▶ [Work task]: For the data that follows, report how many lines contain the word "will", and nothing else.

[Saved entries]
^^^^

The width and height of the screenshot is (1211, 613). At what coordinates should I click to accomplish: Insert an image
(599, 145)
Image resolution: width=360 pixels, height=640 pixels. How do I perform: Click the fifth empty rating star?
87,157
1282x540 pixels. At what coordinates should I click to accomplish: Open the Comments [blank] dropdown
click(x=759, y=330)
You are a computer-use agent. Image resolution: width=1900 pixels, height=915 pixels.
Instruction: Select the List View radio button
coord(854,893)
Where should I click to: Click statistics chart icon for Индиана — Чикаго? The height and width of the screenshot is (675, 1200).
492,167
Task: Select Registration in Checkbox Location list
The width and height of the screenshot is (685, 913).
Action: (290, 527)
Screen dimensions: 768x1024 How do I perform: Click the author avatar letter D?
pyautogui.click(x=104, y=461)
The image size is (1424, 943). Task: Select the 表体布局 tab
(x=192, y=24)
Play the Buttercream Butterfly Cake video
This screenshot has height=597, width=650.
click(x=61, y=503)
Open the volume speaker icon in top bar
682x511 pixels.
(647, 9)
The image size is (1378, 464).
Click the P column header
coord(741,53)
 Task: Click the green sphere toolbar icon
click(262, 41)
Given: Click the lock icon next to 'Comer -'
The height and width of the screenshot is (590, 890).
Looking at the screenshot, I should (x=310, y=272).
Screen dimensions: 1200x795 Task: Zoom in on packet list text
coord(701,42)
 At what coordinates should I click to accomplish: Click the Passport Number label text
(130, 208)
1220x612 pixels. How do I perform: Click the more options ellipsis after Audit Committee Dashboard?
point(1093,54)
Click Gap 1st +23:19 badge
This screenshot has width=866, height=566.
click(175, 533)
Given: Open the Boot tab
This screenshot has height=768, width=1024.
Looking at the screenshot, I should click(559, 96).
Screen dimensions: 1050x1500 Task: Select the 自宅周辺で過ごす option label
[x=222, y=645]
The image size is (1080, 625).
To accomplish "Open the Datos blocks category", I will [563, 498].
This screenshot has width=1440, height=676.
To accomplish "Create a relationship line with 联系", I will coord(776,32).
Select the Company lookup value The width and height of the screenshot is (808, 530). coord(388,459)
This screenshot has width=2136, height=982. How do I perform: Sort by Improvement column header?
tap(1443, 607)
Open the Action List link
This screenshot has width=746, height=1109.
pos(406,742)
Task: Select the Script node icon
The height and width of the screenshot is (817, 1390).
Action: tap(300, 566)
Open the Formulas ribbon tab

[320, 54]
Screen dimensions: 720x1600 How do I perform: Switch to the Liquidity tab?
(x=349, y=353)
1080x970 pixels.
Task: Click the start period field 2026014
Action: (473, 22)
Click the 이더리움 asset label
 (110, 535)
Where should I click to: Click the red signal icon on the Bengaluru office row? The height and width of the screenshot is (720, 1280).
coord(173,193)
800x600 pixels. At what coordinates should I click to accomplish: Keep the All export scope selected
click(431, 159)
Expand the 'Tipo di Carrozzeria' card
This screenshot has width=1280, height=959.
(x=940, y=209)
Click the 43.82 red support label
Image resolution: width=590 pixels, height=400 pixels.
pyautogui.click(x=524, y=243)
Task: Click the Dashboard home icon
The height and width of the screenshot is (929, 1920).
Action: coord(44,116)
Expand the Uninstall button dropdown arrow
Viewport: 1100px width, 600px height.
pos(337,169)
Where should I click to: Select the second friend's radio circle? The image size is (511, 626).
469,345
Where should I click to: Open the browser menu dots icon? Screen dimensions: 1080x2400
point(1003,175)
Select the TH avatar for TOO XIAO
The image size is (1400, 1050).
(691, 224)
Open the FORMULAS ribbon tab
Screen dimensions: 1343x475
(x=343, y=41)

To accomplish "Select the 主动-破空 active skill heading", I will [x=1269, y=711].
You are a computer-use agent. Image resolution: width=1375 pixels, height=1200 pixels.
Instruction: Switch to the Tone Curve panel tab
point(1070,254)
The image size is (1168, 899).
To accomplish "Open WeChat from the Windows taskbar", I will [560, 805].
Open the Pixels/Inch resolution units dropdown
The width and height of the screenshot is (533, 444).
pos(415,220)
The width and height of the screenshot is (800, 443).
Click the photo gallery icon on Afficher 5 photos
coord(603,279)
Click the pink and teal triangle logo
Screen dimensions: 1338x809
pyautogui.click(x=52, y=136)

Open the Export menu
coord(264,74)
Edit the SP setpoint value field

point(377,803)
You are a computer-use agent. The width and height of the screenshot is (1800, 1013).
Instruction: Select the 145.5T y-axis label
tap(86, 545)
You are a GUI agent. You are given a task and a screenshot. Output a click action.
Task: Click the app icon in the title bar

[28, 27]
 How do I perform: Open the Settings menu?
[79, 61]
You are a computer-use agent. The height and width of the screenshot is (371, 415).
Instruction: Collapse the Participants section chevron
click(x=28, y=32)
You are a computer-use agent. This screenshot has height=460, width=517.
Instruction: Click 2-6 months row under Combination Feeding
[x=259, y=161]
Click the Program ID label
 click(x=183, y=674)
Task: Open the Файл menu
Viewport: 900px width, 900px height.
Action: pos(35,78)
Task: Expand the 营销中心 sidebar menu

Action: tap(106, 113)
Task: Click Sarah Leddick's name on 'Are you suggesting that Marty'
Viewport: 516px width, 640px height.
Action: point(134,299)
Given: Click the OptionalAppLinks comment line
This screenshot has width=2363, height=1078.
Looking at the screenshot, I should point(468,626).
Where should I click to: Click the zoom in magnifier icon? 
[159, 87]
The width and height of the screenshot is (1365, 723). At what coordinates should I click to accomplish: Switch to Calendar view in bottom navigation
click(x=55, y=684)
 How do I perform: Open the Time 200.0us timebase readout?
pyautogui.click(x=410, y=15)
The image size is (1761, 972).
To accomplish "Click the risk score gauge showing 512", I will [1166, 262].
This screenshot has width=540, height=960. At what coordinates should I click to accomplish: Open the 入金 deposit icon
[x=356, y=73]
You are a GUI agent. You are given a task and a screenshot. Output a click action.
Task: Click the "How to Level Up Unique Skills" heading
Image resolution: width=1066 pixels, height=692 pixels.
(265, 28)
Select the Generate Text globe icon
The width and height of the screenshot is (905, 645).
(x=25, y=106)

^^^^

▶ [Answer section]: 5